Oxidative stress is known to play an important role in the neurodegenerative process of Alzheimer's brain. Accumulation of free radicals is an important feature of aging, which is also a risk factor for AD. Markers of oxidative stress are found in aged rats, especially in those with impaired spatial learning . Hensley et al. demonstrated that Aβ aggregation leads to generation of oxidative stress in vitro [34, 35]. In addition, several other agents, including iron, aluminum, and advanced glycosylation end products, induce oxidative stress in AD [36–38]. Lipid peroxidation and DNA oxidation products accumulate in AD brains as a result of oxidative stress [36, 39–41]. We observed increased protein-bound HNE and protein oxidation in AD post-mortem samples as shown by Oxyblot analysis (Figure 6). SDS-extractable Aβ accumulation showed inverse correlation with CREB levels in AD post-mortem brain (Figure 4E). These findings suggest that Aβ-generated oxidative stress could play a role in downregulation of CREB expression. To determine the direct effects of Aβ on CREB expression we examined the activity of a luciferase reporter gene driven by the CREB promoter in cultured rat hippocampal neurons. CREB promoter activity was downregulated by Aβ fibrils but not by Aβ oligomers (Figure 7B). The oligomers did decrease the activity of CREB-dependent BDNF promoter activity (Figure 7A). Furthermore, Aβ fibril-induced decrease in CREB mRNA levels was prevented by preincubation of neurons with the antioxidant, NAC (Figure 7D). Thus our findings with cultured hippocampal neurons provide direct evidence for the downregulation of CREB expression by oxidative stress.

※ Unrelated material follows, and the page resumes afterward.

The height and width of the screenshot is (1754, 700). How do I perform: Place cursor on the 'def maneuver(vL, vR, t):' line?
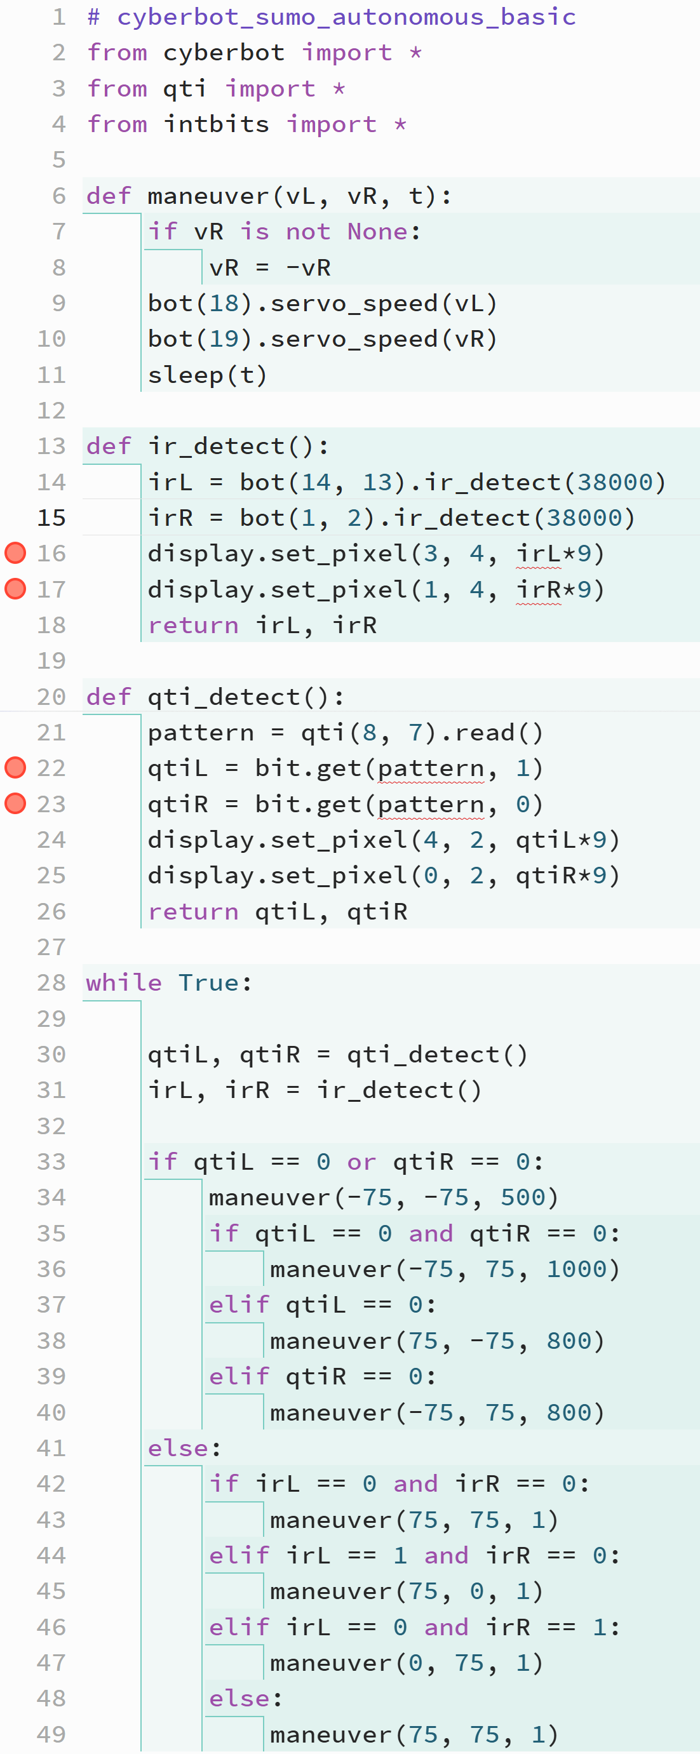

Although Aβ oligomers did not play a role in the downregulation of CREB expression in this study, their role in AD pathology is well characterized.
Several reports have shown that caspase activation, a marker of apoptosis, is observed in the neurons in AD brain (reviewed in ). Caspase activation can also play a role in AD pathology independent of causing neuronal death. For example, caspase-cleaved tau undergoes conformational changes that facilitate filament formation, and Aβ localizes to cleaved tau . Although significant loss of neurons is observed in human AD brain, marked neuronal apoptosis is not observed in mouse models of AD. We observed modulation of several proteins in the apoptosis pathway in AD post-mortem brain (Figure 5). The levels of anti-apoptotic Bcl-2 and caspase inhibitors, BIRC3 and BIRC4 decreased and proapoptotic Bax increased in AD brain leading to activation of caspase-9, a marker for the intrinsic pathway of apoptosis. CREB plays an important role in increasing the levels of proteins that maintain mitochondrial membrane integrity and prevent the release of cytochrome c, an activator of caspase-9. Oxidative stress is known to induce neuronal apoptosis by a dual mechanism of downregulation of anti-apoptotic genes and upregulation of proapoptotic genes .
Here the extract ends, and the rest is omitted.